Stored records:
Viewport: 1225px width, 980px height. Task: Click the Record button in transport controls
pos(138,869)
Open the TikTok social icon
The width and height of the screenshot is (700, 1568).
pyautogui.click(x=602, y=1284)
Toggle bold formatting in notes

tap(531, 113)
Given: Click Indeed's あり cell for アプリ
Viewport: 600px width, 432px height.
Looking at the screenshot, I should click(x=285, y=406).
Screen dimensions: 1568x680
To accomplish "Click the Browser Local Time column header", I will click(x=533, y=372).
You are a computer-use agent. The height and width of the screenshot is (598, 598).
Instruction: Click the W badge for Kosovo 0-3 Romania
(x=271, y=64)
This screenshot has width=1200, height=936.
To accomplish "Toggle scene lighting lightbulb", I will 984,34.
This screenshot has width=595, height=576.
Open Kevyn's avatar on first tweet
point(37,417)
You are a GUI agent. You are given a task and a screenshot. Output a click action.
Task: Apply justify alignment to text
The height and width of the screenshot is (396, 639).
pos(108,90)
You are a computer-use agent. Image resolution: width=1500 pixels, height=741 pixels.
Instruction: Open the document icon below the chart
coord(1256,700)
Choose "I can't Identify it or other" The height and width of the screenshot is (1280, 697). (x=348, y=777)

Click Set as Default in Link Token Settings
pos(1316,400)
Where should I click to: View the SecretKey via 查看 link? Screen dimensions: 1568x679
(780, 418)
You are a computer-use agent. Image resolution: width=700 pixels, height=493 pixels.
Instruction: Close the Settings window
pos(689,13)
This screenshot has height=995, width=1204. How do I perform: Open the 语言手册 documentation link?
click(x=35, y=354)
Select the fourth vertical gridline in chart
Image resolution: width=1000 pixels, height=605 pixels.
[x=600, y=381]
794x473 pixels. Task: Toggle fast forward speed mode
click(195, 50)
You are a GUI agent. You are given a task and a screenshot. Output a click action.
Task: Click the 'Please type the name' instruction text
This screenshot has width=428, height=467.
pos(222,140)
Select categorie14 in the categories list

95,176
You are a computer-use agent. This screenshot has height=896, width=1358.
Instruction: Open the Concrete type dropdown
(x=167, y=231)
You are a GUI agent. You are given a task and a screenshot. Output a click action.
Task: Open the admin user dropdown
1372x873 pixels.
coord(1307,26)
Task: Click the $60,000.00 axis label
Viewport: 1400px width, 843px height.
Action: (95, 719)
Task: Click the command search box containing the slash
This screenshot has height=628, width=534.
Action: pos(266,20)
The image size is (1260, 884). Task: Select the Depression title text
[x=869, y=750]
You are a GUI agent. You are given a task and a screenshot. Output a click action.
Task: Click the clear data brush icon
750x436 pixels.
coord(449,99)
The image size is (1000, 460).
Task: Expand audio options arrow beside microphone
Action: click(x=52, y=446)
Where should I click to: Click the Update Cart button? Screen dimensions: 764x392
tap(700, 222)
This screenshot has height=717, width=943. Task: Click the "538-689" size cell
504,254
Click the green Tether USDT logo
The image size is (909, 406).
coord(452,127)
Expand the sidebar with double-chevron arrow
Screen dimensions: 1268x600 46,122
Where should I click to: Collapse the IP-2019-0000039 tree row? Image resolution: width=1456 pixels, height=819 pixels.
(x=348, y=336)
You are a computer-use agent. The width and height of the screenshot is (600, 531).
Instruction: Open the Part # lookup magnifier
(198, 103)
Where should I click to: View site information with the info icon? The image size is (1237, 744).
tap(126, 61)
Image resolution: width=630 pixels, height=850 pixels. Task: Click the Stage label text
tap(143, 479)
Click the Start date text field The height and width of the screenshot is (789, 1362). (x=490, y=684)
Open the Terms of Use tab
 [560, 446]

Requirements: Put the rows above into a Markdown table with two columns, Num for the row number and Content for the line, leaving out blank lines.

In response:
| Num | Content |
|---|---|
| 1 | Viewport: 1225px width, 980px height. Task: Click the Record button in transport controls |
| 2 | pos(138,869) |
| 3 | Open the TikTok social icon |
| 4 | The width and height of the screenshot is (700, 1568). |
| 5 | pyautogui.click(x=602, y=1284) |
| 6 | Toggle bold formatting in notes |
| 7 | tap(531, 113) |
| 8 | Given: Click Indeed's あり cell for アプリ |
| 9 | Viewport: 600px width, 432px height. |
| 10 | Looking at the screenshot, I should click(x=285, y=406). |
| 11 | Screen dimensions: 1568x680 |
| 12 | To accomplish "Click the Browser Local Time column header", I will click(x=533, y=372). |
| 13 | You are a computer-use agent. The height and width of the screenshot is (598, 598). |
| 14 | Instruction: Click the W badge for Kosovo 0-3 Romania |
| 15 | (x=271, y=64) |
| 16 | This screenshot has width=1200, height=936. |
| 17 | To accomplish "Toggle scene lighting lightbulb", I will 984,34. |
| 18 | This screenshot has width=595, height=576. |
| 19 | Open Kevyn's avatar on first tweet |
| 20 | point(37,417) |
| 21 | You are a GUI agent. You are given a task and a screenshot. Output a click action. |
| 22 | Task: Apply justify alignment to text |
| 23 | The height and width of the screenshot is (396, 639). |
| 24 | pos(108,90) |
| 25 | You are a computer-use agent. Image resolution: width=1500 pixels, height=741 pixels. |
| 26 | Instruction: Open the document icon below the chart |
| 27 | coord(1256,700) |
| 28 | Choose "I can't Identify it or other" The height and width of the screenshot is (1280, 697). (x=348, y=777) |
| 29 | Click Set as Default in Link Token Settings |
| 30 | pos(1316,400) |
| 31 | Where should I click to: View the SecretKey via 查看 link? Screen dimensions: 1568x679 |
| 32 | (780, 418) |
| 33 | You are a computer-use agent. Image resolution: width=700 pixels, height=493 pixels. |
| 34 | Instruction: Close the Settings window |
| 35 | pos(689,13) |
| 36 | This screenshot has height=995, width=1204. How do I perform: Open the 语言手册 documentation link? |
| 37 | click(x=35, y=354) |
| 38 | Select the fourth vertical gridline in chart |
| 39 | Image resolution: width=1000 pixels, height=605 pixels. |
| 40 | [x=600, y=381] |
| 41 | 794x473 pixels. Task: Toggle fast forward speed mode |
| 42 | click(195, 50) |
| 43 | You are a GUI agent. You are given a task and a screenshot. Output a click action. |
| 44 | Task: Click the 'Please type the name' instruction text |
| 45 | This screenshot has width=428, height=467. |
| 46 | pos(222,140) |
| 47 | Select categorie14 in the categories list |
| 48 | 95,176 |
| 49 | You are a computer-use agent. This screenshot has height=896, width=1358. |
| 50 | Instruction: Open the Concrete type dropdown |
| 51 | (x=167, y=231) |
| 52 | You are a GUI agent. You are given a task and a screenshot. Output a click action. |
| 53 | Task: Open the admin user dropdown |
| 54 | 1372x873 pixels. |
| 55 | coord(1307,26) |
| 56 | Task: Click the $60,000.00 axis label |
| 57 | Viewport: 1400px width, 843px height. |
| 58 | Action: (95, 719) |
| 59 | Task: Click the command search box containing the slash |
| 60 | This screenshot has height=628, width=534. |
| 61 | Action: pos(266,20) |
| 62 | The image size is (1260, 884). Task: Select the Depression title text |
| 63 | [x=869, y=750] |
| 64 | You are a GUI agent. You are given a task and a screenshot. Output a click action. |
| 65 | Task: Click the clear data brush icon |
| 66 | 750x436 pixels. |
| 67 | coord(449,99) |
| 68 | The image size is (1000, 460). |
| 69 | Task: Expand audio options arrow beside microphone |
| 70 | Action: click(x=52, y=446) |
| 71 | Where should I click to: Click the Update Cart button? Screen dimensions: 764x392 |
| 72 | tap(700, 222) |
| 73 | This screenshot has height=717, width=943. Task: Click the "538-689" size cell |
| 74 | 504,254 |
| 75 | Click the green Tether USDT logo |
| 76 | The image size is (909, 406). |
| 77 | coord(452,127) |
| 78 | Expand the sidebar with double-chevron arrow |
| 79 | Screen dimensions: 1268x600 46,122 |
| 80 | Where should I click to: Collapse the IP-2019-0000039 tree row? Image resolution: width=1456 pixels, height=819 pixels. |
| 81 | (x=348, y=336) |
| 82 | You are a computer-use agent. The width and height of the screenshot is (600, 531). |
| 83 | Instruction: Open the Part # lookup magnifier |
| 84 | (198, 103) |
| 85 | Where should I click to: View site information with the info icon? The image size is (1237, 744). |
| 86 | tap(126, 61) |
| 87 | Image resolution: width=630 pixels, height=850 pixels. Task: Click the Stage label text |
| 88 | tap(143, 479) |
| 89 | Click the Start date text field The height and width of the screenshot is (789, 1362). (x=490, y=684) |
| 90 | Open the Terms of Use tab |
| 91 |  [560, 446] |